O pacote e o Orçamento também incluem grandes valores para agências que financiam pesquisa básica. Essas instituições terão, porém, de estudar as maneiras mais eficazes de gastar suas verbas. Os Institutos Nacionais de Saúde estão revendo toda sua carga passada de pedidos de verba negados.
Essa corrida preocupa alguns. "Não acho que seja possível gastar tanto dinheiro assim, em tão pouco tempo, de modo correto e bem pensado", diz Gail Wilensky, do Projeto Hope, ONG do setor de saúde.

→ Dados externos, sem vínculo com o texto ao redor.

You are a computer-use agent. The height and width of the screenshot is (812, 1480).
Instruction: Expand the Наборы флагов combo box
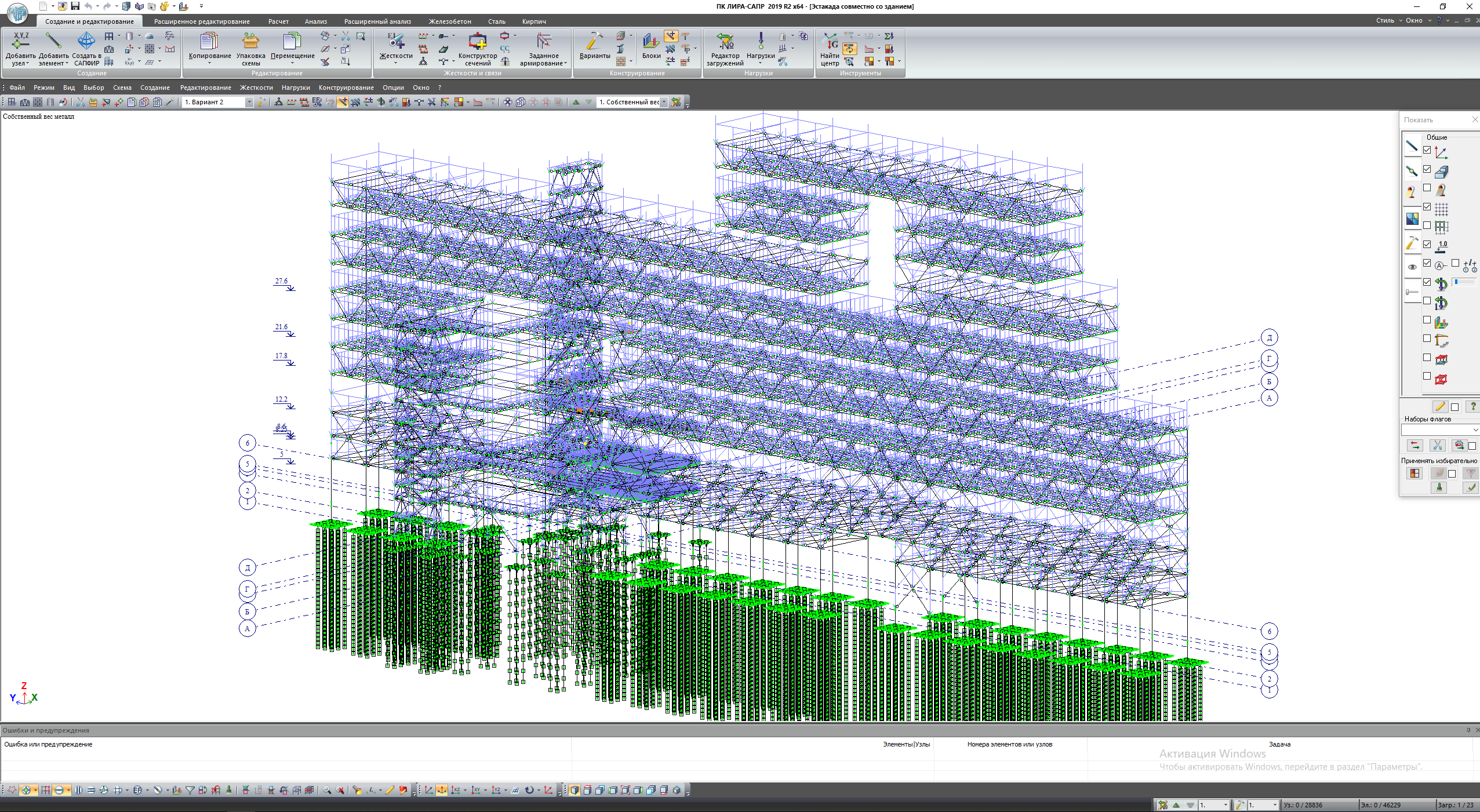(x=1474, y=429)
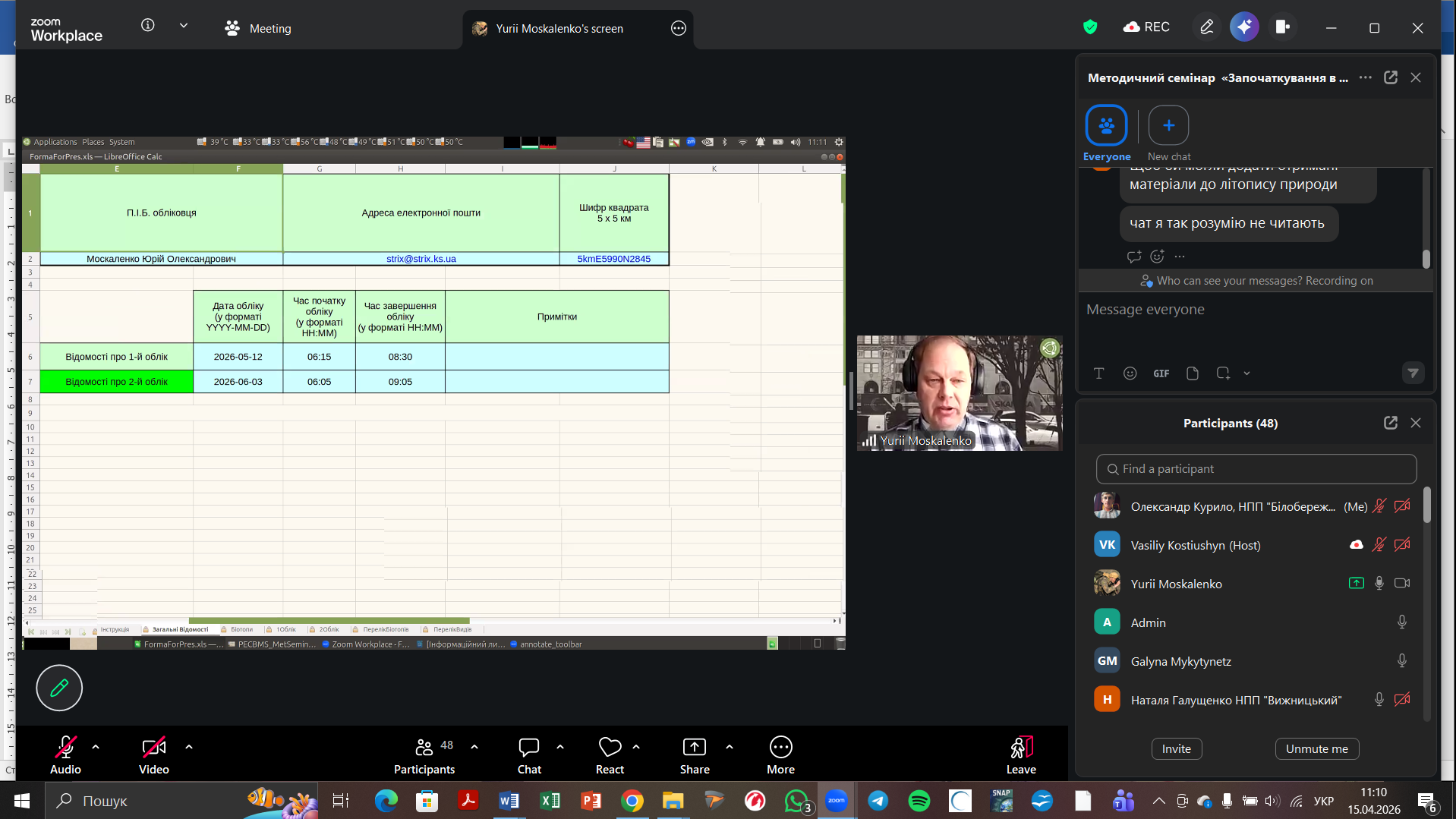The image size is (1456, 819).
Task: Click the Find a participant search field
Action: pos(1256,469)
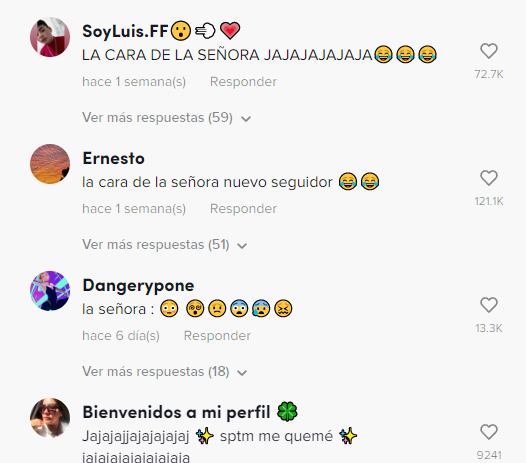Reply to SoyLuis.FF's comment via Responder
Viewport: 526px width, 463px height.
(x=243, y=82)
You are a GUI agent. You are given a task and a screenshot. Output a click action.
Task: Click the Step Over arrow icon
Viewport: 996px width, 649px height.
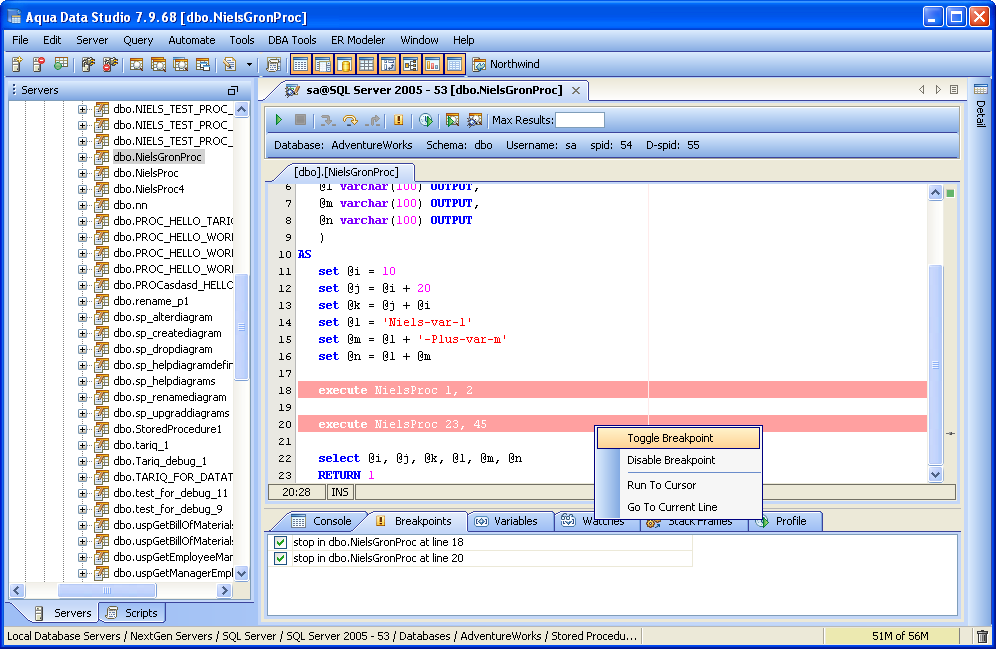pos(350,120)
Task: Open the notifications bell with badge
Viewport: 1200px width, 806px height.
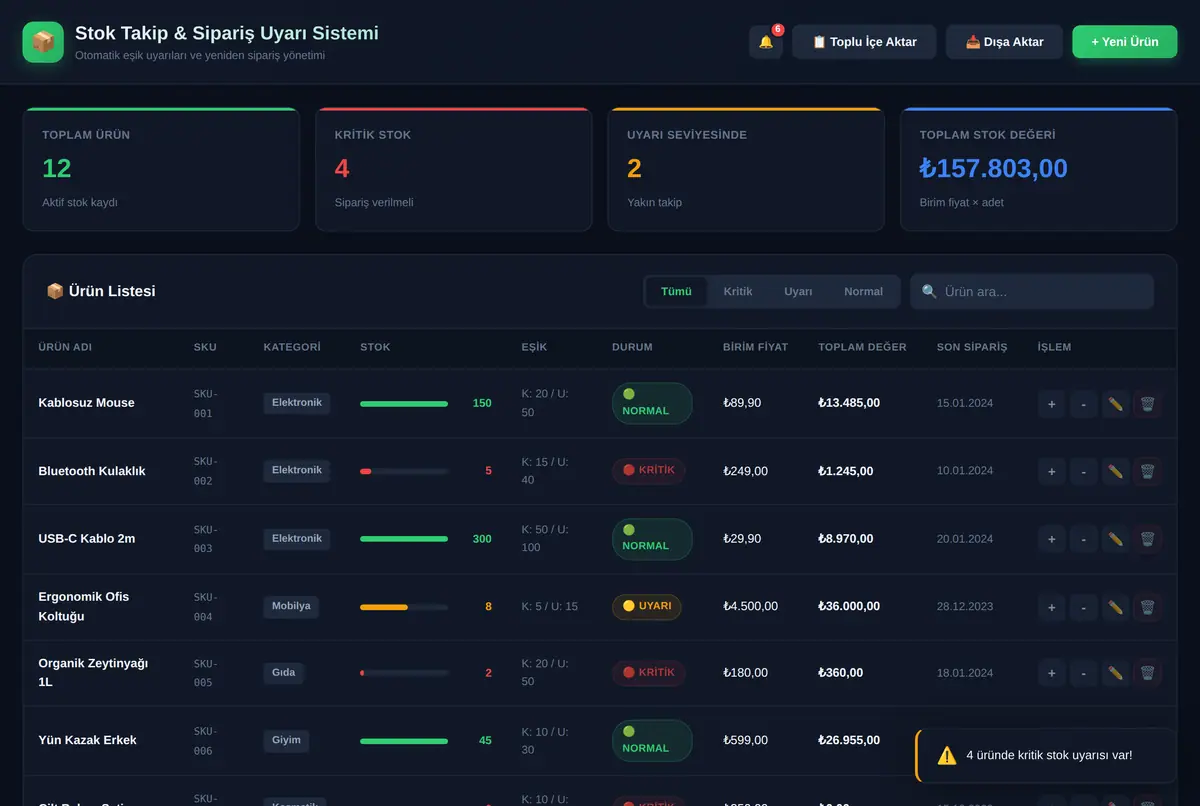Action: pyautogui.click(x=766, y=42)
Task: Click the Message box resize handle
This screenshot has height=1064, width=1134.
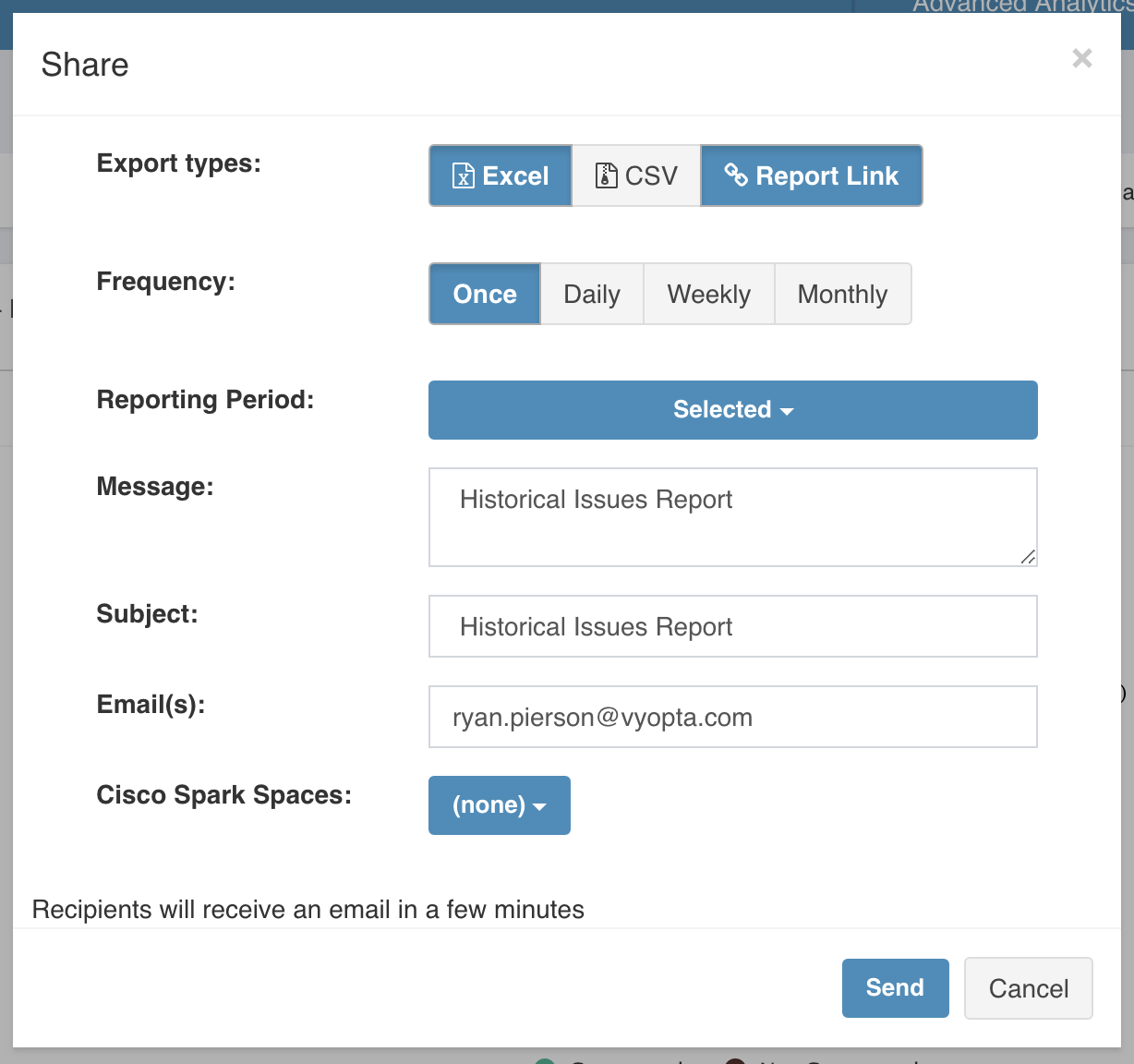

E uma aposta tão grande na ciência certamente trará cobrança por resultados.
"Será importante que os cientistas entendam que essa é uma oportunidade que não pode ser desperdiçada", diz Rita Colwell, ex-diretora da Fundação Nacional de Ciências dos EUA. A ciência é uma das peças da política de Obama de "apostar tudo, em todas as frentes".
"Teremos uma chance só de realizar tudo isso", diz Glenn Ruskin, da Sociedade Química Americana. "É algo sem precedentes, mas precisa ser feito."
(Peter Aldhous, da "New Scientist". Tradução de Clara Allain)
(Folha de SP, 7/3)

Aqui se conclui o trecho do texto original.